El turco desesperó de la ayuda oficial, y no era para menos; y a nado se apoderó de una batea de panadero al salir el sol, desde la mismísima copa de uno de los cinco talas: dentro la cual había lo menos una docena de yararás entumecidas. Eso le valió el entume; porque con una rama que pescó al paso no consiguió ni hacerlas salir ni hacerse morder; solamente que se amontonaron en proa, trenzadas en viscoso nudo.
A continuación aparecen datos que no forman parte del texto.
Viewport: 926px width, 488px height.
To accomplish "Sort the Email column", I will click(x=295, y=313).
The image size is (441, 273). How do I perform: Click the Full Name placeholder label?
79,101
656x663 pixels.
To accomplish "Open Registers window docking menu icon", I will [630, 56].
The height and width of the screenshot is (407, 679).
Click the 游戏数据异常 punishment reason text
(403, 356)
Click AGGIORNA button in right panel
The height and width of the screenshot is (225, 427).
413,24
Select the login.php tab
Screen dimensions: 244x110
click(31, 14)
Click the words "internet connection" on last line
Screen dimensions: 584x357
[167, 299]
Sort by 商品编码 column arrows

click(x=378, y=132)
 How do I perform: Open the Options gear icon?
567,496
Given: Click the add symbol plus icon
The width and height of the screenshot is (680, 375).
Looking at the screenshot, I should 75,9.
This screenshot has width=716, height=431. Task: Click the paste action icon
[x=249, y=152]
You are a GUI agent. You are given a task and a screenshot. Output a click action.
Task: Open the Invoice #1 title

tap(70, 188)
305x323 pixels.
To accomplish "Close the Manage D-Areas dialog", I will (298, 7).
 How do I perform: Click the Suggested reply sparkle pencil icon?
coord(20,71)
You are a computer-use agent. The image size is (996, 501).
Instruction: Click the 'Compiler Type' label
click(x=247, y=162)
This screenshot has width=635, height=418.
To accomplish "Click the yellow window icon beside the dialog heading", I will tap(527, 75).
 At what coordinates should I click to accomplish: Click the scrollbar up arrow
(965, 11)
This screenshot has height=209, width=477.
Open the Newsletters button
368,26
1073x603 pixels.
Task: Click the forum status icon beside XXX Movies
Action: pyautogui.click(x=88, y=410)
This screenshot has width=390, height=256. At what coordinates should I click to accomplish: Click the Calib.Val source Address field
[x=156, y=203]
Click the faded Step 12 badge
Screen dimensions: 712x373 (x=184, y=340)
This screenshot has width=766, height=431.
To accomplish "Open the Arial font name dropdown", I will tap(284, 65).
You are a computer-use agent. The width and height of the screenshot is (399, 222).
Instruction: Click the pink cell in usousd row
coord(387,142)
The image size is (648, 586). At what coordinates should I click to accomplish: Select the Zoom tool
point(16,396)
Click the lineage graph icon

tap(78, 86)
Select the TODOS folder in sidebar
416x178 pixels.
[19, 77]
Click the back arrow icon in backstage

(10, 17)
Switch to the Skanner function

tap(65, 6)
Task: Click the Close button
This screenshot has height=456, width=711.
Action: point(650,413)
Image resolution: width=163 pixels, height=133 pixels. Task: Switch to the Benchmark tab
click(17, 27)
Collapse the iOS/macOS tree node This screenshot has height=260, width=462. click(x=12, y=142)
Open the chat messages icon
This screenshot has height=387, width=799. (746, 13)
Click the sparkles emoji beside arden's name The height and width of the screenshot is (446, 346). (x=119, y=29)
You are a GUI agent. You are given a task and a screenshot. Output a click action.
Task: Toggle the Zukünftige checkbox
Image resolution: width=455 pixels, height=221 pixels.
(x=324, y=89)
¿No quiere el diablo que la frágil arca fuese a aportar sin gobierno, justo frente a la tiendita del gringo Fiorotto? El gringo comenzó a vociferar desde la puerta que se mandara a mudar, pues no tenía ni pan para dos; mas cuando vio los reptiles color sapo, muy contento de hallar tierra, descolgarse majestuosamente por proa, aquí sí que el mal genio del gringo pudo más hasta que el miedo. Armado de la vara de medir género, salió en persecución del pobre turco, que no tuvo otro remedio sino huir patita-paque-te-quiero más de media hora entre baches y matas de paja brava. Al fin se hundió en una charca de agua y barro hasta las rodillas. Allí estaba libre del furibundo gringo, pero no podía salir. Se dio vuelta, y enseñándole la imagen de San Marón, le dijo “Berdona paisano; la muerte lava todo” al tendero, que apoyando su garrote, lo colmaba de improperios.

Fiorotto le gritó: “¡Maledetto tú, e el tuo falso Iddío Maometto!”, y dando media vuelta lo dejó a su suerte.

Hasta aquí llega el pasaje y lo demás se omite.